▸ **Exercise goal**: All lines from the one containing "Трамп играет в" through the end of the entries below should appear in the answer exactly, with no others.

▸ **Entries taken from a collection**:
.....

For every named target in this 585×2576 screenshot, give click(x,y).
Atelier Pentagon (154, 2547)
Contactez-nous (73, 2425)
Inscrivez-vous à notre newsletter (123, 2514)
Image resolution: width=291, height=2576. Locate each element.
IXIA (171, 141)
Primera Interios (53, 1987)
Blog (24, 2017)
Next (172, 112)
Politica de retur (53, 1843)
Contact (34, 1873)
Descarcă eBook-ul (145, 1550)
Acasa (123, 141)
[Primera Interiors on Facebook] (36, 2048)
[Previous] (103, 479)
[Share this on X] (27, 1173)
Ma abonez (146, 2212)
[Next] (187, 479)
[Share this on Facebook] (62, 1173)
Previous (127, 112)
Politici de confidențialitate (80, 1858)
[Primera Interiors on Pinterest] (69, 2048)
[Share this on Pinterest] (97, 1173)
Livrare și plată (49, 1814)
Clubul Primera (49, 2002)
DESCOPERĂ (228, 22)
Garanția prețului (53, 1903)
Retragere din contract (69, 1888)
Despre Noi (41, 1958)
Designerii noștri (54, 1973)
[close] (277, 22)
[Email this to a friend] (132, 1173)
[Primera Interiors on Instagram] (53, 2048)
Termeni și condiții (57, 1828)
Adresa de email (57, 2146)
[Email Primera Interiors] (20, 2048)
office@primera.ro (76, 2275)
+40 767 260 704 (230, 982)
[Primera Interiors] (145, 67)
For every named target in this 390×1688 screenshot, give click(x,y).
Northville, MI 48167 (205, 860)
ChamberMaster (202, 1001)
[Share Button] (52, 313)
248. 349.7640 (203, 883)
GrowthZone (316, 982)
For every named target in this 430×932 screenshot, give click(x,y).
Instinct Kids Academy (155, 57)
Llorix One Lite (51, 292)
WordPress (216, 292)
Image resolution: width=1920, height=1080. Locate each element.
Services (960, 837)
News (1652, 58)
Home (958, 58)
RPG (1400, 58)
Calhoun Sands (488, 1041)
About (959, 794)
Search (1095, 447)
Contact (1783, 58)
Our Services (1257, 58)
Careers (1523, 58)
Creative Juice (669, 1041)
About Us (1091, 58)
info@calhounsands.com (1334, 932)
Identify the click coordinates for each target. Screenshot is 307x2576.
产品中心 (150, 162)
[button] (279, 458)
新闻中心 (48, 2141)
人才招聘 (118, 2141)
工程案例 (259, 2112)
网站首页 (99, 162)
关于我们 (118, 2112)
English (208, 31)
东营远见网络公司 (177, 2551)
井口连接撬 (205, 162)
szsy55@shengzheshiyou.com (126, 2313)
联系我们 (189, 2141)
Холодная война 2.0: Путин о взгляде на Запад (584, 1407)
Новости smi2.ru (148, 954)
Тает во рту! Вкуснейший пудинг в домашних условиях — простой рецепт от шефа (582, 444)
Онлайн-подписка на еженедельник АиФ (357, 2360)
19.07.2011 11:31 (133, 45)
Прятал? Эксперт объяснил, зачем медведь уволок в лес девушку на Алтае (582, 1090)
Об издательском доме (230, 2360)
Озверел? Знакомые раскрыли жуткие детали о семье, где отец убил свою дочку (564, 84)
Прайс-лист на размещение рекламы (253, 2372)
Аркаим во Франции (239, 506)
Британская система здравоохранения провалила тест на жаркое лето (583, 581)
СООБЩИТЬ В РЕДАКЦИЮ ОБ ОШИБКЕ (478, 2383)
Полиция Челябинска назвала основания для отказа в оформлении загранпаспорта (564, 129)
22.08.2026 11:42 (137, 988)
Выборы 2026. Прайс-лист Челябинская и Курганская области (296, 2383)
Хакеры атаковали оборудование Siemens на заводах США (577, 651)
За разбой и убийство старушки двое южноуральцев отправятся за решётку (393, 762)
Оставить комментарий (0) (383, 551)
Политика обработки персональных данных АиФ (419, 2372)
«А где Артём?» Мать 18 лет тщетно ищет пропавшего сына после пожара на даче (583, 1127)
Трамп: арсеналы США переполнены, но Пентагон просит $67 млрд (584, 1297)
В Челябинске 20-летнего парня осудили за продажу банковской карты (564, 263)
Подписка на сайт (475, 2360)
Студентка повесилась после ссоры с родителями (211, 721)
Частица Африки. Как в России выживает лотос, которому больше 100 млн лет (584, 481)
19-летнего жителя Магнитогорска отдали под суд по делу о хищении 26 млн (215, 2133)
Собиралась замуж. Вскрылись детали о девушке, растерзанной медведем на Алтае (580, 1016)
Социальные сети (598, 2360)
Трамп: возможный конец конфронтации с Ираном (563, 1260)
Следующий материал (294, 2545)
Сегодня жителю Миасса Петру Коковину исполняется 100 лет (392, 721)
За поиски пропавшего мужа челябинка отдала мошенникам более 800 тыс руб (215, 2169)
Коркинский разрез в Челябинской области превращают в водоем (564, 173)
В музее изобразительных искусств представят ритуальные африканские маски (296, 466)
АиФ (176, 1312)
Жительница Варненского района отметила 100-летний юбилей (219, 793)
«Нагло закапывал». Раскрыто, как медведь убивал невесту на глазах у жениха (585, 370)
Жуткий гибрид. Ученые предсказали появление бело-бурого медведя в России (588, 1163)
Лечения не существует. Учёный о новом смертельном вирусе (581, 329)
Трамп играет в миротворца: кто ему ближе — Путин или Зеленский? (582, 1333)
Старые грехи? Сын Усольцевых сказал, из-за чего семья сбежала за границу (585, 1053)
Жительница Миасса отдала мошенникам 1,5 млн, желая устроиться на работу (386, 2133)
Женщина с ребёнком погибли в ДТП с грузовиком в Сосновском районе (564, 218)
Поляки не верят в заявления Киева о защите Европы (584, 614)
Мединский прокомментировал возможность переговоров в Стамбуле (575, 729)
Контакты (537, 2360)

.....

▸ **Answer to the problem**:
Трамп играет в миротворца: кто ему ближе — Путин или Зеленский? (582, 1333)
Старые грехи? Сын Усольцевых сказал, из-за чего семья сбежала за границу (585, 1053)
Жительница Миасса отдала мошенникам 1,5 млн, желая устроиться на работу (386, 2133)
Женщина с ребёнком погибли в ДТП с грузовиком в Сосновском районе (564, 218)
Поляки не верят в заявления Киева о защите Европы (584, 614)
Мединский прокомментировал возможность переговоров в Стамбуле (575, 729)
Контакты (537, 2360)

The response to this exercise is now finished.